November 28th, 2005

Taxes: Hierarchical Storage Management

One of the taxes I alluded to some time ago when I broached the issues of software development “taxes” is Hierarchical Storage Management. The short description of Hierarchical Storage Management is that it is a way of archiving data transparently. When a file is due for archival, it is transferred to a slower (but less expensive) storage medium, such as magnetic tape, leaving a stub behind.

The stub retains some of the file’s original metadata, such as last-modified time and file size, but none of the original file’s contents are recorded by the stub. If a program tries to open the stub, the original file is “recalled” from tape backup, a process which can take minutes.

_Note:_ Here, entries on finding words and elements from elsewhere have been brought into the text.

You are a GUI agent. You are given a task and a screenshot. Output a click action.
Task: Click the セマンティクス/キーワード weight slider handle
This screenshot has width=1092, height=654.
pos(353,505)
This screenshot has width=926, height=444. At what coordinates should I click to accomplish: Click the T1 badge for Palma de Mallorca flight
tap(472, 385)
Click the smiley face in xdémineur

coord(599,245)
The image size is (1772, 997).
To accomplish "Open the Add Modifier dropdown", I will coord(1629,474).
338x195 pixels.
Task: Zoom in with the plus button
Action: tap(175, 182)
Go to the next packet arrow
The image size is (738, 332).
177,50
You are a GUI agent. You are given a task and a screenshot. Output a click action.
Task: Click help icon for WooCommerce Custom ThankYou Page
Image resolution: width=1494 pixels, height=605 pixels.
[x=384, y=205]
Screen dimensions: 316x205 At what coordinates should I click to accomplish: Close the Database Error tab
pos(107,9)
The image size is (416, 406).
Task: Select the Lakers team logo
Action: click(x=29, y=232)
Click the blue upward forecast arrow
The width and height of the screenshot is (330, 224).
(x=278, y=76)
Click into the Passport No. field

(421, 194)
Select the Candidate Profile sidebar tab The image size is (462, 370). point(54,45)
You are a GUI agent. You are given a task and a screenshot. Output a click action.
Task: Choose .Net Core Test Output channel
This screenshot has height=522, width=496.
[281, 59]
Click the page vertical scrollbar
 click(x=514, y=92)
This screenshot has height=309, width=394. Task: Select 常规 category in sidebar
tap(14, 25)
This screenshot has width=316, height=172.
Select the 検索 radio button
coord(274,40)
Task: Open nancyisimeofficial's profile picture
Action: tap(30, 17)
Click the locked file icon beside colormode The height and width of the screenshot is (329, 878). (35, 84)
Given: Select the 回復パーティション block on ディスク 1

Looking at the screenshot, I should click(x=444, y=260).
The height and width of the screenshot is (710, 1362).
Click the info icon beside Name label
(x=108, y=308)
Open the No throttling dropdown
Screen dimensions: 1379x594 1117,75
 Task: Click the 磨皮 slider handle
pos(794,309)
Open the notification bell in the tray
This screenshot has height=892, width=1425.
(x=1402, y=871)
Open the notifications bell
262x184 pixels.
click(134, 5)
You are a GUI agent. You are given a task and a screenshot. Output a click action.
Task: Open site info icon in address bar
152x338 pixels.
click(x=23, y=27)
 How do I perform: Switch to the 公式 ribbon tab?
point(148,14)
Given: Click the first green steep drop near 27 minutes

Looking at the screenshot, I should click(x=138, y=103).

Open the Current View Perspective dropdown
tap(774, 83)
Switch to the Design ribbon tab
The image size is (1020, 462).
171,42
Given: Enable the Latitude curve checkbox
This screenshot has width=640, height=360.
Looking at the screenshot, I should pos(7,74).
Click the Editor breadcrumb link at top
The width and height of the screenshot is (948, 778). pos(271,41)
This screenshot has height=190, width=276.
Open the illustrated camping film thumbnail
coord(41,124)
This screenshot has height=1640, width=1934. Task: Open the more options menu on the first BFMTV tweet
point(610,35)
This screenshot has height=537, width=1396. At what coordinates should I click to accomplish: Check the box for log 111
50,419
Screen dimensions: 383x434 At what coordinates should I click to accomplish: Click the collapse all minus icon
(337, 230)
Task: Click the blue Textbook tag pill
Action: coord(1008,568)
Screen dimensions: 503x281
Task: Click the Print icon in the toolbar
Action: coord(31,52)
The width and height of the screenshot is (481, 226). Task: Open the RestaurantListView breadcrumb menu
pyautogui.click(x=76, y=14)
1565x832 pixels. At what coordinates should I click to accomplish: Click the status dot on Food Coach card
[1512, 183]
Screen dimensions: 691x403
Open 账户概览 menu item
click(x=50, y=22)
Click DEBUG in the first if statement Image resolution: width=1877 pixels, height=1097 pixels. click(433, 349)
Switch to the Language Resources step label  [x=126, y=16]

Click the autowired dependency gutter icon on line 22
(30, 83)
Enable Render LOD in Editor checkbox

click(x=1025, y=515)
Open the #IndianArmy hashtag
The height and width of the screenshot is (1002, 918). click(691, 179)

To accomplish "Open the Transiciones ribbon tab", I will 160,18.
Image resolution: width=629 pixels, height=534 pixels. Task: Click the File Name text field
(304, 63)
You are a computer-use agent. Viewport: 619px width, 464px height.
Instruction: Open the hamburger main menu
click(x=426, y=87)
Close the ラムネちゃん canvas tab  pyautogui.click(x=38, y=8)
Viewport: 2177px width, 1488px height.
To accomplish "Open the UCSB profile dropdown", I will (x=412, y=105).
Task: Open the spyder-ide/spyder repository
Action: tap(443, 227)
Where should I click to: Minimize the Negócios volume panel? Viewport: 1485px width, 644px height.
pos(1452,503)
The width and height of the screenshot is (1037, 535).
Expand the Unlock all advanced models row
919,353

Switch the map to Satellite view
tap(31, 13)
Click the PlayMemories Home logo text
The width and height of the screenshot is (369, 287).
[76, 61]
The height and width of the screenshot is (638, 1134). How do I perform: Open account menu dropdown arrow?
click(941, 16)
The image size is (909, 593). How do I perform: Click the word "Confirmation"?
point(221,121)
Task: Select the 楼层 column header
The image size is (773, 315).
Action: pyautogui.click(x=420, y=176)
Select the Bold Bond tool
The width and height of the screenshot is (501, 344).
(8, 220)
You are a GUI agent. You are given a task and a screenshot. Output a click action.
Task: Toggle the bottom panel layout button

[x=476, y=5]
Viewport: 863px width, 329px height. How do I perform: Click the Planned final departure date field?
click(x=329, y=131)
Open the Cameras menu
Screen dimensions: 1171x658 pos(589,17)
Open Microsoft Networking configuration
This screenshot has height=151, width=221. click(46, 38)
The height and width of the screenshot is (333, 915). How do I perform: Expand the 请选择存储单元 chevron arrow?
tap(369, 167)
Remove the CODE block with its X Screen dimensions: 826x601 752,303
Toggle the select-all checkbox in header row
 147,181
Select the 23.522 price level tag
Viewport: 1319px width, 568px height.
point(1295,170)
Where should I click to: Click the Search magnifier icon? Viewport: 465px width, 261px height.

Programmatically, you can detect that you stumbled across one of these stubs by checking for the FILE_ATTRIBUTE_OFFLINE file attribute. (Note that this is not the same as Offline Files.) We already saw that Explorer indicates such files with a black clock. The command prompt indicates such files by putting the file size in parentheses. If your program encounters a file with this attribute, it should not open the file unless the user explicitly asked it to do so. Examples of operations that should be suppressed for an offline file in the absence of explicit user indications to the contrary:

  • Auto-preview.
  • Content indexing.
  • Searching.
  • Scanning for viruses.
  • Sniffing file content.

For example, a context menu handler should not open an offline file just to see which context menu options to offer. Right-clicking a file is not a strong enough reason to recall it from tape.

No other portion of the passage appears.